Good luck if you decide to have a go!

This entry was posted in Competitions, The People's Friend, West Midlands and tagged . Bookmark the permalink.

12 Responses to To Know the Ending or Not? That is the question!

  1. Suzanne Goldring says:

    I often know how I want it to end but have to work how to get there. An interesting journey, getting to know everyone on the way!

    • Helen Yendall says:

      That sounds like a sensible way to do it, Suzanne. At least you’ve got the goal in sight and you can have fun working out how to reach it. It has to be fun, doesn’t it? (at least a little bit!)

  2. Yes and no… is my answer, Helen! As my books revolve around a genealogy secret, I know what will be revealed (and a rough idea how) but, although I’ll have an idea of the villain of the piece, sometimes the plot takes a sudden sharp turn and someone else seems a better bet!
    I also used to tell myself I must do more planning “next time”…thinking it would make the writing easier and progress smoother. But when it comes to it, I find it’s the actual writing process which kicks my creative brain fully into action, so hours spent planning before I start end up being superfluous. Having said that, I do need to have some idea of where I’m going before I start or I’m too paralysed to begin!

    • Helen Yendall says:

      Wendy, you sound as ‘conflicted’ as me! I know some people plan the whole thing, chapter by chapter and scene by scene and then all they have to do is write it but, like you, I think it’s the actual writing process which gives me the ideas. It’s very difficult to plan before you start to write, before you ‘know’ your characters, isn’t it? And yes, then they decide to do weird things along the way! Hmm… I think I will just have to try to plan more than I did last time and maybe not worry too much about planning and plotting the whole thing! (Actually, one of the tutors on the course admitted that she writes her first draft and THEN doesn’t the plotting/planning afterwards!)
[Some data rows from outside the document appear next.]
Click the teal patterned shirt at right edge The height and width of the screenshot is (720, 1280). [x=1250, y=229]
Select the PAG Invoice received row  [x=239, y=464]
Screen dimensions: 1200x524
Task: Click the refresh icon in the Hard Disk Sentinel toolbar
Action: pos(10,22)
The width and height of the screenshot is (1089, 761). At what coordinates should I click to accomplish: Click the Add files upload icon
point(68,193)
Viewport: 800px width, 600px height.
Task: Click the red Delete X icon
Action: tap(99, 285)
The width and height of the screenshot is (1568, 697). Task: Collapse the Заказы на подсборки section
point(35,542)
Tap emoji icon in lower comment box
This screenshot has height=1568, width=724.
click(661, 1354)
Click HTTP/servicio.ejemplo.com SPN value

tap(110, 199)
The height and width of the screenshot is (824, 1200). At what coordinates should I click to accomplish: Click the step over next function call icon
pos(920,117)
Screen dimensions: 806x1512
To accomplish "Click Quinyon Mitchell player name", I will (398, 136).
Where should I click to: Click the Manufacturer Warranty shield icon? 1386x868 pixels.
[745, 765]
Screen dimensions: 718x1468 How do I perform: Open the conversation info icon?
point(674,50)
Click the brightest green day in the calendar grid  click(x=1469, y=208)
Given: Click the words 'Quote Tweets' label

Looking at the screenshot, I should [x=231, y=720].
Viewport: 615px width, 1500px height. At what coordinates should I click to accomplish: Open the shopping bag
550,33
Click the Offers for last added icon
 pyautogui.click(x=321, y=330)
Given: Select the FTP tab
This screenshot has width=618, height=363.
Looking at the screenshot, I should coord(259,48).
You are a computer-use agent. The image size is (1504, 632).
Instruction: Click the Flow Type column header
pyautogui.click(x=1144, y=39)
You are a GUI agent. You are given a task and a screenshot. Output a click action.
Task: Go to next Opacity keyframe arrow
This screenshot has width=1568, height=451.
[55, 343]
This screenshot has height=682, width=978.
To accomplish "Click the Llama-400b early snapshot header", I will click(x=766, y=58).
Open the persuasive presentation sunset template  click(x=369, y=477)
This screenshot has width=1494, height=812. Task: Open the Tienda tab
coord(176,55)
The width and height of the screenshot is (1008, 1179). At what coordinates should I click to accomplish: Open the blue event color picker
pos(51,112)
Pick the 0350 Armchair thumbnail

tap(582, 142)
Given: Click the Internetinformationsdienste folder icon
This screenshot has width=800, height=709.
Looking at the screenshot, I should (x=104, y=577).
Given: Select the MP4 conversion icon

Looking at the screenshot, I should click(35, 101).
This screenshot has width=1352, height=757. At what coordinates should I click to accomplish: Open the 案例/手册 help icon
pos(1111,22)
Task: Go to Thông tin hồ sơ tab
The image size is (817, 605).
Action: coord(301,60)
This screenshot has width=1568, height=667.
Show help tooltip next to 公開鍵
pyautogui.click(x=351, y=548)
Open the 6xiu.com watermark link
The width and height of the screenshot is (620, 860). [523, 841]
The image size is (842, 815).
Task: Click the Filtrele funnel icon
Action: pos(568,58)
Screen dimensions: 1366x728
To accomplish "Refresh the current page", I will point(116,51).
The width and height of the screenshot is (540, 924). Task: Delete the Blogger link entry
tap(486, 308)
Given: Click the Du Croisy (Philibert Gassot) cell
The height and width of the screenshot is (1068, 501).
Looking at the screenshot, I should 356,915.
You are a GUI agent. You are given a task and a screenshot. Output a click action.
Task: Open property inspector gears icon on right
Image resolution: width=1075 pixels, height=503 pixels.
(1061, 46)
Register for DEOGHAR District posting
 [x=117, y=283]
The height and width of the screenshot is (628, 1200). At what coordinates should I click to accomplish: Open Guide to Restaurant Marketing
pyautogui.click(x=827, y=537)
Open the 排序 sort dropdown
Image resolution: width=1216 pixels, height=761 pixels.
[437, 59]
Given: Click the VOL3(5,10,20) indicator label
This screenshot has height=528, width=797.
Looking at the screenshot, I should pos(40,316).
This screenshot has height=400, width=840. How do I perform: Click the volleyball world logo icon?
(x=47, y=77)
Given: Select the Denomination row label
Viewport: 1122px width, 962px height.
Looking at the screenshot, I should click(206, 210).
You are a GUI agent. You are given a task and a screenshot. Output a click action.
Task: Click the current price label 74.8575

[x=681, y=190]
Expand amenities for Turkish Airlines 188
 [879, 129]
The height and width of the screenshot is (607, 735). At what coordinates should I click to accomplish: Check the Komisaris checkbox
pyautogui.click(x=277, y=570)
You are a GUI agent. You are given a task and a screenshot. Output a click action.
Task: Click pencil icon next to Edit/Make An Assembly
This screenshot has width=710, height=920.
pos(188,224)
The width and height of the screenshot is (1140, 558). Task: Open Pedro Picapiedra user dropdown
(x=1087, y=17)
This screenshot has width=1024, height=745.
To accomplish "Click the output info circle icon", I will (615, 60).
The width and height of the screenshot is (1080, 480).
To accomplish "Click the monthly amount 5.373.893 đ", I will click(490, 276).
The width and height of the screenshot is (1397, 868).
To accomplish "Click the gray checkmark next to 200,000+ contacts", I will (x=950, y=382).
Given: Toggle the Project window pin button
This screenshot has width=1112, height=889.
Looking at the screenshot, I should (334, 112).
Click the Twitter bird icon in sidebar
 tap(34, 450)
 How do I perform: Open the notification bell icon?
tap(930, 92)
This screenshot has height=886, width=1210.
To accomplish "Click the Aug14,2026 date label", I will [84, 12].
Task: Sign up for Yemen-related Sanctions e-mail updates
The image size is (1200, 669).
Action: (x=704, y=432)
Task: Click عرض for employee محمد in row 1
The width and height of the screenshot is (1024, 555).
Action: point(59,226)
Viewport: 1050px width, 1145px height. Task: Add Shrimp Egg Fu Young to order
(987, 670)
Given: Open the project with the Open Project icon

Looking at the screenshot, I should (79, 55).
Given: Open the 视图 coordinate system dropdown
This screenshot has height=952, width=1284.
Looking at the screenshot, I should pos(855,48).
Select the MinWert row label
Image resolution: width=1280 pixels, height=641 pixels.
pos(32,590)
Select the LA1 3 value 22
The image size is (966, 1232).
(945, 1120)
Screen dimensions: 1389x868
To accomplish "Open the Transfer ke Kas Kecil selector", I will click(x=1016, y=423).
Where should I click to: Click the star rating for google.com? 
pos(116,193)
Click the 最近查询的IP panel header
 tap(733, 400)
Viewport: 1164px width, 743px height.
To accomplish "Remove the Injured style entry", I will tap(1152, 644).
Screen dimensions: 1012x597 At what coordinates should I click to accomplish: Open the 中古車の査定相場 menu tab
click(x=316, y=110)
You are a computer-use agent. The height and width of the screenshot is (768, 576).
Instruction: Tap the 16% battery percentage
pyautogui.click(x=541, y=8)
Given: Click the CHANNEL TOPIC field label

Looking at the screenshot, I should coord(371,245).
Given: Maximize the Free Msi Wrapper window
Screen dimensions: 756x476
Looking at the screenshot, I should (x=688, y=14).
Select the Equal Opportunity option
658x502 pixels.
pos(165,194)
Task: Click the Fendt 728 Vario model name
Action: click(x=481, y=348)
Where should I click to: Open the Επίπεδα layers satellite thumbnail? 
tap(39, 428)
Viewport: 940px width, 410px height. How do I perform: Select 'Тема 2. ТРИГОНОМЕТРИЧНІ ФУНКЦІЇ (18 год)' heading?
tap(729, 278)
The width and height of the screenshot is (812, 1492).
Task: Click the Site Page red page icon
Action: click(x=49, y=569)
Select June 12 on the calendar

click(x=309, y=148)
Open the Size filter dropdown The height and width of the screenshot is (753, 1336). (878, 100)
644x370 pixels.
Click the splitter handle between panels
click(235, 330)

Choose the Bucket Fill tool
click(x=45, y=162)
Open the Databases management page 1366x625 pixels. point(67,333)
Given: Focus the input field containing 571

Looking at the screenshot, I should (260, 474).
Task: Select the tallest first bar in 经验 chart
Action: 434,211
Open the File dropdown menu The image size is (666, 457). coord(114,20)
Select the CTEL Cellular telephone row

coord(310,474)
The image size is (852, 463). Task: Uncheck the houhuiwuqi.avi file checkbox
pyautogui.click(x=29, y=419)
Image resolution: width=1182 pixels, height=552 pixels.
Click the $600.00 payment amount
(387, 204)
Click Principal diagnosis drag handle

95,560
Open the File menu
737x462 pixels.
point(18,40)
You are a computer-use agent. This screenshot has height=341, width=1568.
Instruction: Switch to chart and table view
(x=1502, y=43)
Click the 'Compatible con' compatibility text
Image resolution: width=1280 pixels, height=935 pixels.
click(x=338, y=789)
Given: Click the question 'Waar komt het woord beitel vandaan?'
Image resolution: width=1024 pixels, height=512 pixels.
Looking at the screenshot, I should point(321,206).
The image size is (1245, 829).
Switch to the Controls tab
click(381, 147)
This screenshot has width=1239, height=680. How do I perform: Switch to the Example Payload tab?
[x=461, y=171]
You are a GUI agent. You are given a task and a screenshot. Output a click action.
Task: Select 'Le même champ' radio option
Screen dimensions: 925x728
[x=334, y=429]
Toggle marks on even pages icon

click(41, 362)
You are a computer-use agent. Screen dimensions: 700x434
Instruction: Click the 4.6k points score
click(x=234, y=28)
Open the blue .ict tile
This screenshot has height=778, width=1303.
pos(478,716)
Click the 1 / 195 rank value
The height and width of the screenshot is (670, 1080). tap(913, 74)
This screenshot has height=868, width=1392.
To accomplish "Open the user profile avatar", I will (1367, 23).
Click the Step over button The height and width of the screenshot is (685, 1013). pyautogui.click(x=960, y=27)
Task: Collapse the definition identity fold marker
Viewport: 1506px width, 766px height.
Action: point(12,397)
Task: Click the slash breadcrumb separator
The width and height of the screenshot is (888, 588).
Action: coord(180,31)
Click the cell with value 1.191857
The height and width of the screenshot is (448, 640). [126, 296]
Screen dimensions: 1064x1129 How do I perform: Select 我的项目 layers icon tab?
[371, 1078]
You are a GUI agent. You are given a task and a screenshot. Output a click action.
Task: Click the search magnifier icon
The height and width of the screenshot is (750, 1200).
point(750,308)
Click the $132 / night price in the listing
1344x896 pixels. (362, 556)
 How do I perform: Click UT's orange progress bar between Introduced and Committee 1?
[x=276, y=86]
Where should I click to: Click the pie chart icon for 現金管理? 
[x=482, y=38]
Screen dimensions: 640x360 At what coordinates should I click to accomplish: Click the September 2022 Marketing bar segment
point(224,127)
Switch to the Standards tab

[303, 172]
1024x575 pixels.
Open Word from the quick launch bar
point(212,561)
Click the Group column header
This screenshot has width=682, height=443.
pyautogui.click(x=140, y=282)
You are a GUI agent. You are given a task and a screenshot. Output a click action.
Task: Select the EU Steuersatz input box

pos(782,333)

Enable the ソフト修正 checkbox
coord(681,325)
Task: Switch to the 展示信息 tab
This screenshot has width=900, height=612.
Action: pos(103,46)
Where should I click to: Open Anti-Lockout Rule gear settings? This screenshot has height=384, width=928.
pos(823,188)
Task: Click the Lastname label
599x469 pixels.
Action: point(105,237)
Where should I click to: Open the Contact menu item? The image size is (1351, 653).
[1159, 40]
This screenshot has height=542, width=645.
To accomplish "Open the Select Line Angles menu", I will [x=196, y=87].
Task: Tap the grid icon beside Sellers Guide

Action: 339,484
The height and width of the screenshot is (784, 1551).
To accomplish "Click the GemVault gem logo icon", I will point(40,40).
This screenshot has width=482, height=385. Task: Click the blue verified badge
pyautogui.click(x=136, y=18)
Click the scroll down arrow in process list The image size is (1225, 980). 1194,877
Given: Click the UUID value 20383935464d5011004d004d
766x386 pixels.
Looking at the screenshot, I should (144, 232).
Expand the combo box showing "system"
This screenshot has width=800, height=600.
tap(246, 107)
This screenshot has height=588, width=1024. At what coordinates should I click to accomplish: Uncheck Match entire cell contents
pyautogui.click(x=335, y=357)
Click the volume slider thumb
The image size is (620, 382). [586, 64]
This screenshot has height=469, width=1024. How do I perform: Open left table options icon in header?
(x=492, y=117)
  3. I have to know the ending to start, but I don’t think it has to be that way with every writer. It sounds like you and I are at similar places on our writing journey. I wrote my first novel last year at this time. Now I’m on the second draft and almost through with that. Meanwhile, I’m studying how to WRITE better (you know, the wordsmithing part of it). Best of luck writing this new book!

  4. Maria Smith says:

    I never know the ending when I start, doesn’t matter if it’s a short or if I’m writing something longer. Mostly, it comes to me as I progress. It’s like the back brain is working it out whilst I’m writing the thing.

    • That’s reassuring to know, Maria! I think, even if you have the ending ‘planned’, you can always change it, as you get near the end, if you think of something better (or if the characters decide they want a different fate!)

  5. juliathorley says:

    Sometimes I know the whole story before I start, sometimes I don’t. Sometimes I have the end but not the beginning. It’s a mystery how it all comes together in the end.

    • Yes, Julia, I suppose that’s writing for you. Sometimes we know what we’re doing, sometimes we’re flailing around in the dark. Everyone’s different and every project is different too!

  6. pennywrite says:

    I was recently asked for an ‘inspiration’ piece to accompany a story. But how to compress all those pre-story thoughts into just a few lines at first felt impossible. In the end, it all came down (as it were) to an image of a boiling saucepan of jam….
    The photo was another matter. I felt obliged not to go too far back into the youthful archives, but boy neither did I want to look tooo frumpish. A writerly scarf to drape over the shoulders was most useful.
    I’ll look forward to reading your story and how it was inspired 🙂

    • Thanks Penny! Someone said to me today, that they can never remember how they got the inspiration for a story – it just comes to them! But I can usually pinpoint the overheard remark, the picture, the real-life experience or the article that inspired it. Which is fortunate, I suppose, otherwise what would I have said to PF?